**EXTRACT TO READ:**
This year has been another stellar year for the Delaware Basin team as we explore and define the potential of this target rich area. We are advancing our development plans to address the well spacing and timing needed to maximize the net present value of this asset. We have over a decade of experience with large horizontal programs and we use this knowledge to address the challenge of developing this multi target inventory. Once again, our culture and decentralized organization allow our technical teams to focus on these challenges in order to maximize the recovery and the economics of our acreage. We are excited about the tremendous potential we see in the basin.

The Eagle Ford continues to be a consistent source for delivering both production volumes and economic reserves. In the Q3, the average 30 day initial oil production rate from the 44 wells completed was about 13.40 barrels of oil per day with an average well cost of $4,500,000 Acreage in the Eagle Ford is close to 99% held by production and our efforts are focused on maximizing the net present value of every acre through multi well pad development with increasing lateral lengths. The vast majority of the wells are drilled on larger multi well pads, which are well suited to the rigs and completion crews that allow for quick moves and efficient operations. In many of these drilling units, we are targeting additional pay intervals within the Lower Eagle Ford as well as adding the

Speaker 2

Upper Eagle Ford where appropriate.

Speaker 4

As a result, we are harvesting more of the resource in each drilling unit and the productivity per well continues to deliver steady number 33 of our investor presentation is an example of this tightly spaced targeted development program that generated improved results with staggered 200 foot spacing. Another important point to remember about EOG's Eagle Ford asset is its proximity to a higher priced market. All of the oil from the Eagle Ford receives LLS prices and typically trades at a premium to WTI. This provides a boost to the already premium results and with more than 2,400 premium locations remaining, the Eagle Ford will continue to be a solid foundation for EOG success. Now here's David again for a quick update on the Austin Chalk and Trinidad.

Thanks, Billy.

Speaker 2

In the South Texas Austin Chalk, we continue to drill very prolific and highly economic wells. We've delineated a sweet spot in Karnes County that consistently delivers premium well economics that compete handily with the rest of our portfolio. In the 3rd quarter, we completed 8 wells in this sweet spot that delivered a 30 day average IP rate of almost 4,500 barrels of oil equivalent per day, each from an average treated lateral of about 6,000 feet. Well costs remain low, averaging under $4,500,000 The most impressive well during the quarter was the Elbrish Unit 103H, whose 30 day IP exceeded 7,700 barrels of oil equivalent per day on a lateral length of only 3,700 feet. Incredibly, this well paid out in less than a month.

Our exploration work in the South Texas is focused on identifying additional sweet spots across our acreage. The play is geologically and stratigraphically complex and we expect our ongoing exploration efforts will take time. In Trinidad, we've stepped up activity and continue to drill really good wells in the prolific shallow water reservoirs offshore Trinidad. We completed 2 wells during the Q3 in the Banyan and Osprey areas, each with initial production rates in excess of 30,000,000 cubic feet a day of natural gas. We expect to complete another 3 wells before the year is out and estimate that some of these wells have the potential to produce 100,000,000,000 cubic feet of gas over their economic life.

**Dataset excerpt:**
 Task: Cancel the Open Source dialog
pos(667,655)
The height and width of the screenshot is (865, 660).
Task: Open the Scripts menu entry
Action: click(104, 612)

**INSTRUCTIONS TO FOLLOW:** From the transcript on EOG's oil and gas operations, list each number of wells reported as completed in the third quarter, along with the area it applies to. The listing is separate material and has no connection to the transcript.

**SOLVED EXERCISE:**
- 44 wells: Eagle Ford
- 8 wells: the Karnes County sweet spot of the South Texas Austin Chalk
- 2 wells: the Banyan and Osprey areas offshore Trinidad